* Text excerpt:
%%

That, of course, is nothing to complain about. It’s a sign that decades of media invisibility for non hetero-and-cis-normative people and their experiences are at long last giving way to an era of increased visibility.

Still, there is at least one eyebrow-raiser.

A disquieting note comes from the nomination of James Corden as Best Actor in a Musical or Comedy Motion Picture, for his role as a gay Broadway actor in Ryan Murphy’s movie adaptation of The Prom. Corden identifies as straight, and despite his status as a long-standing and supportive ally, his performance in the film has been criticized by many observers as leaning heavily into the realm of stereotype and caricature. Add to this the continuing discussion around straight actors playing non-straight roles, and the nomination – already a surprise, at least in part because of the notable snub of Corden’s co-star Meryl Streep in the Best Actress category – has stirred controversy, as well.

Corden is not the only nominee, however, who is being honored for “playing gay.” Rosamund Pike, who is straight, earned her Best Actress in a Drama nod for playing a lesbian con artist; in addition, performers Viola Davis (Ma Rainey’s Black Bottom) and Andra Day (The United States vs. Billie Holliday), both nominated for playing real-life musical icons in films that address their bisexuality, and Jodie Comer, nominated once more for her acclaimed work as a lesbian assassin in the Hulu series Killing Eve, have never publicly identified as anything other than straight. These nominations have not met with the same level of vocal criticism levied at Corden’s nod. Pike, Davis and Day will all face off against each other in their category.

Dwelling on the problematic, as tempting as it is, overshadows the considerable triumph represented by the impressive score of Schitt’s Creek. The beloved Canadian sitcom has already made history by sweeping all its eligible acting categories at last year’s Emmy Awards for its final season. It is now positioned for a possible repetition of that feat, with series stars Eugene Levy, Catherine O’Hara, Dan Levy, and Annie Murphy in the running in the Television Comedy division for Best Leading Actor, Best Leading Actress, Best Supporting Actor, and Best Supporting Actress, respectively. Levy, playing a pansexual-identified character who becomes half of arguably one of television’s all-time favorite same-sex couples to date, is gay in real life. The show is also up for Best Comedy or Musical Television Series.

%%

* Work required:
Pick up the awards-nominations piece above after its last sentence and keep writing it.

* Collected data:
%%

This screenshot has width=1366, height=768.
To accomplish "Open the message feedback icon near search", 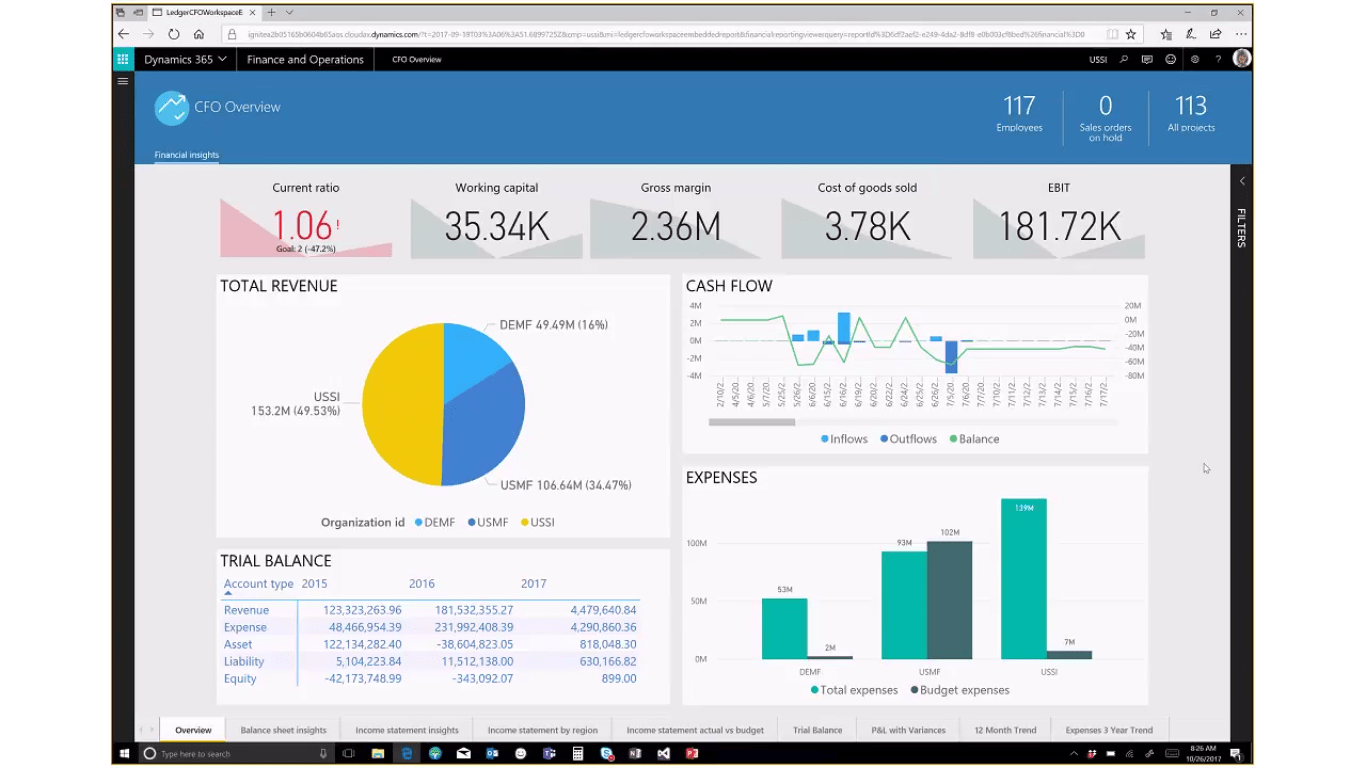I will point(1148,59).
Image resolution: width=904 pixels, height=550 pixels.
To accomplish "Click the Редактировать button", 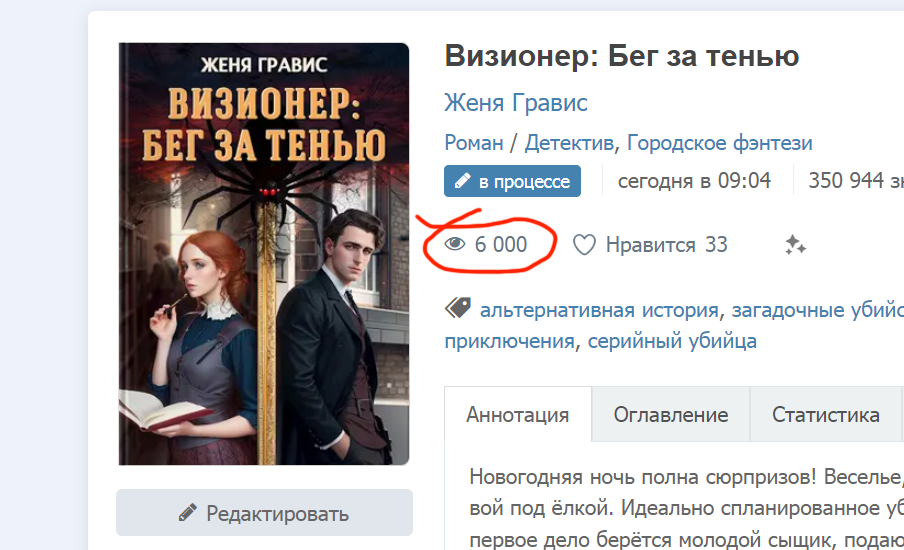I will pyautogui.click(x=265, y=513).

%%

* The response:
As for the rest of the lineup, here’s a breakdown of the other most notable LGBTQ-relevant nominees:

The Best Television Series Drama category includes two shows featuring LGBTQ storylines and characters, Netflix’s Ratched and HBO Max’s Lovecraft Country.

Out actress Sarah Paulson joins previous winner Comer in the running for Television Drama Best Actress, nominated for the title role in Ratched. The series also picked up a nod for out actress Cynthia Nixon in the Supporting Actress category.

Out actor Jim Parsons was tapped as a contender for Best Supporting Actor for his role in Netflix’s Hollywood. Though the show is a drama, he will be competing directly against Levy for the win, since the Golden Globes lump supporting performances together in a single category rather than differentiating between drama and comedy, as they do for the leading players.

In the Best Comedy Series category, The Flight Attendant, a popular HBO Max show featuring two gay men among its cast of major characters, picked up a nomination.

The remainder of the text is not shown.